Among the entries below, extract exactly the lines that run from the one with "Task: Click the Google logo" through the one with "The height and width of the screenshot is (723, 1568).", both ends included.

□ □ □

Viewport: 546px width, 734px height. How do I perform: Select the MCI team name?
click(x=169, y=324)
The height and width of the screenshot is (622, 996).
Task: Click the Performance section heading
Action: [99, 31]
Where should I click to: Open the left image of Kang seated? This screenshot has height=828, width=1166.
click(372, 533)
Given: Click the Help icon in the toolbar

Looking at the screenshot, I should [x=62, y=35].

□ □ □

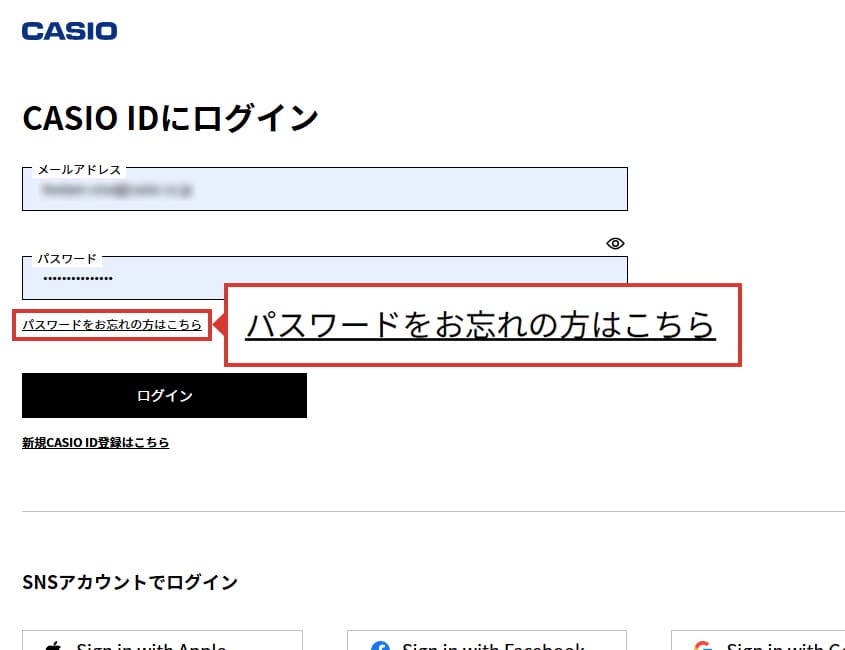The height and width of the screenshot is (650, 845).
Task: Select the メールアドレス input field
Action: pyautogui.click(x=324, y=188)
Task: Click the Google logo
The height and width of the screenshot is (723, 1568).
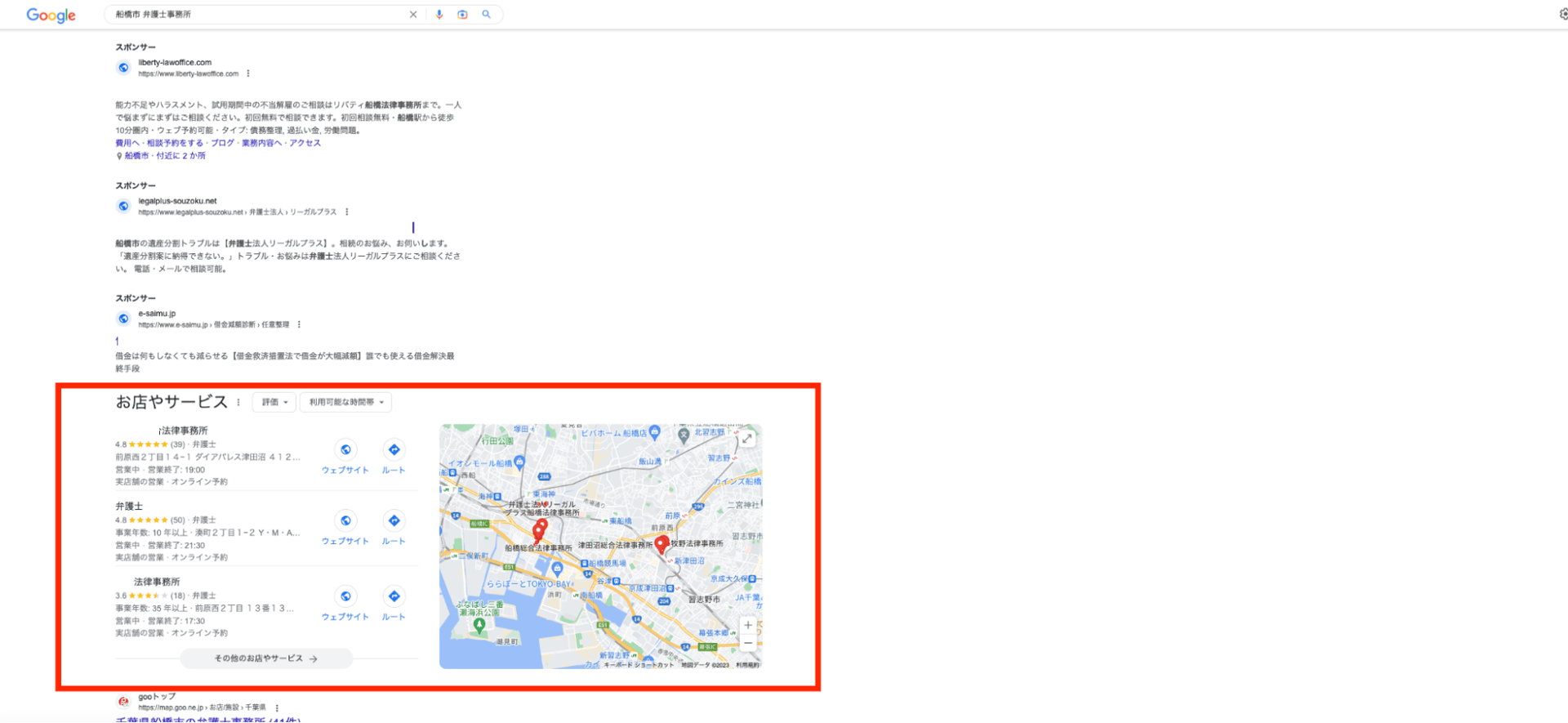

□ □ □

* _TASK ANSWER_:
Task: Click the Google logo
The height and width of the screenshot is (723, 1568).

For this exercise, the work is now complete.